DATA SUPPLIED:
------------------------------------------------------------------------
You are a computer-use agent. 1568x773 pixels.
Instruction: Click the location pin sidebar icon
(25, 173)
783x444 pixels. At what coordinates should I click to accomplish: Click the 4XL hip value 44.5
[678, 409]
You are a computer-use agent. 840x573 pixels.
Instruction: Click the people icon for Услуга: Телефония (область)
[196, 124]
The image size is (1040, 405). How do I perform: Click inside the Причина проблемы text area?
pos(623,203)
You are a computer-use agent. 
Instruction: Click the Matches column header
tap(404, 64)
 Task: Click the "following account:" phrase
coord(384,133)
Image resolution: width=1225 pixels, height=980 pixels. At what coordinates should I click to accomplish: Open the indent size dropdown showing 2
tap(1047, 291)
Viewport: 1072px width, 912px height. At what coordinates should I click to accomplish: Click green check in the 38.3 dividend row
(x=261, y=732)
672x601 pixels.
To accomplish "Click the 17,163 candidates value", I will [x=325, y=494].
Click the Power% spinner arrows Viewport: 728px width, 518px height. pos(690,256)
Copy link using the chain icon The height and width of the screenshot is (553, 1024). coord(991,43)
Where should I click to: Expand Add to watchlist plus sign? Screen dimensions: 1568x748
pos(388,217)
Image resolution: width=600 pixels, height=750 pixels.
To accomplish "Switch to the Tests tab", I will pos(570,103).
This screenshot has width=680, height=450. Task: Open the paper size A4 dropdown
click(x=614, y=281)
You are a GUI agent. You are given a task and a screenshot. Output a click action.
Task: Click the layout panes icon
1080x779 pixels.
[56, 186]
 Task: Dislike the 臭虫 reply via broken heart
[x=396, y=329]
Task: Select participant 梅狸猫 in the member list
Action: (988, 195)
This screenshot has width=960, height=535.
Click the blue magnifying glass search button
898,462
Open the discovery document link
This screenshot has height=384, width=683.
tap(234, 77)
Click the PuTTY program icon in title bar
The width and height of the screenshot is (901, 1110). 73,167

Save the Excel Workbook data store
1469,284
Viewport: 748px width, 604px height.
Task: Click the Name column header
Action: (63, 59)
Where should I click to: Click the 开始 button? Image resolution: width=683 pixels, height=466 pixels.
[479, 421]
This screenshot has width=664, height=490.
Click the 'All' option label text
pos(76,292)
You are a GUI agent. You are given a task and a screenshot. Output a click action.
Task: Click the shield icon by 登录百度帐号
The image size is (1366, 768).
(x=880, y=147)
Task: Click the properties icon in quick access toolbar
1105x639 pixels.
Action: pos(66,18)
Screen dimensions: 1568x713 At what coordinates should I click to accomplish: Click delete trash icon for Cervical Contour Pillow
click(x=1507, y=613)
------------------------------------------------------------------------
Exactly as it appears above, write out the complete listing.

OUTPUT:
You are a computer-use agent. 1568x773 pixels.
Instruction: Click the location pin sidebar icon
(25, 173)
783x444 pixels. At what coordinates should I click to accomplish: Click the 4XL hip value 44.5
[678, 409]
You are a computer-use agent. 840x573 pixels.
Instruction: Click the people icon for Услуга: Телефония (область)
[196, 124]
The image size is (1040, 405). How do I perform: Click inside the Причина проблемы text area?
pos(623,203)
You are a computer-use agent. 
Instruction: Click the Matches column header
tap(404, 64)
 Task: Click the "following account:" phrase
coord(384,133)
Image resolution: width=1225 pixels, height=980 pixels. At what coordinates should I click to accomplish: Open the indent size dropdown showing 2
tap(1047, 291)
Viewport: 1072px width, 912px height. At what coordinates should I click to accomplish: Click green check in the 38.3 dividend row
(x=261, y=732)
672x601 pixels.
To accomplish "Click the 17,163 candidates value", I will [x=325, y=494].
Click the Power% spinner arrows Viewport: 728px width, 518px height. pos(690,256)
Copy link using the chain icon The height and width of the screenshot is (553, 1024). coord(991,43)
Where should I click to: Expand Add to watchlist plus sign? Screen dimensions: 1568x748
pos(388,217)
Image resolution: width=600 pixels, height=750 pixels.
To accomplish "Switch to the Tests tab", I will pos(570,103).
This screenshot has width=680, height=450. Task: Open the paper size A4 dropdown
click(x=614, y=281)
You are a GUI agent. You are given a task and a screenshot. Output a click action.
Task: Click the layout panes icon
1080x779 pixels.
[56, 186]
 Task: Dislike the 臭虫 reply via broken heart
[x=396, y=329]
Task: Select participant 梅狸猫 in the member list
Action: (988, 195)
This screenshot has width=960, height=535.
Click the blue magnifying glass search button
898,462
Open the discovery document link
This screenshot has height=384, width=683.
tap(234, 77)
Click the PuTTY program icon in title bar
The width and height of the screenshot is (901, 1110). 73,167

Save the Excel Workbook data store
1469,284
Viewport: 748px width, 604px height.
Task: Click the Name column header
Action: (63, 59)
Where should I click to: Click the 开始 button? Image resolution: width=683 pixels, height=466 pixels.
[479, 421]
This screenshot has width=664, height=490.
Click the 'All' option label text
pos(76,292)
You are a GUI agent. You are given a task and a screenshot. Output a click action.
Task: Click the shield icon by 登录百度帐号
The image size is (1366, 768).
(x=880, y=147)
Task: Click the properties icon in quick access toolbar
1105x639 pixels.
Action: pos(66,18)
Screen dimensions: 1568x713 At what coordinates should I click to accomplish: Click delete trash icon for Cervical Contour Pillow
click(x=1507, y=613)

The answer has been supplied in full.